Denuncias de contrataciones tras visitas a Palacio de Gobierno ponen en jaque al Gobierno de José Jerí y reabren cuestionamientos sobre transparencia en altas esferas del poder.

Cinco jóvenes que habrían visitado el Despacho Presidencial de José Jerí terminaron obteniendo contratos con el Estado pocos días después, según reveló un informe periodístico que ha tomado fuerza en la agenda pública. Las visitas, que se extendieron por horas y ocurrieron en fechas clave del inicio de la gestión, generaron un fuerte cuestionamiento sobre posibles favores o preferencias.
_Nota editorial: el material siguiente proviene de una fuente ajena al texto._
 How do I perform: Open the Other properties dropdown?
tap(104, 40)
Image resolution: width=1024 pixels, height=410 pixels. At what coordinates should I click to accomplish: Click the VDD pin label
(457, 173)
Entre los casos que han salido a la luz figura el de una ingeniera que, tras una reunión extensa en Palacio de Gobierno, consiguió múltiples órdenes de servicio por montos considerables. La cronología de estos hechos —visitada, orden de servicios, nueva reunión y contrato posterior— preocupa a analistas porque sugiere una relación directa entre el acceso a la máxima autoridad y la adjudicación de trabajos estatales.

Desde la Presidencia de la República se defendió que todas las contrataciones cumplieron los procedimientos establecidos y que las visitas quedaron registradas en el sistema de ingreso. No obstante, la explicación no ha saciado las dudas de sectores de la oposición que ven potenciales conflictos de interés y falta de transparencia.

Organizaciones civiles y expertos en integridad pública han señalado que este tipo de casos, reales o percibidos, socavan la confianza ciudadana en la gestión del Estado. Para muchos, es indispensable que las instituciones cuenten con mecanismos más robustos de control para evitar que influencias personales terminen decidiendo asignaciones de recursos públicos.

El caso promete seguir en el centro del debate político en los próximos días, con pedidos de aclaración en el Congreso y llamados a reforzar la transparencia en los procesos de contratación estatal. La ciudadanía observa con atención estas diligencias, en un clima de mayor exigencia por prácticas éticas en el ejercicio del poder.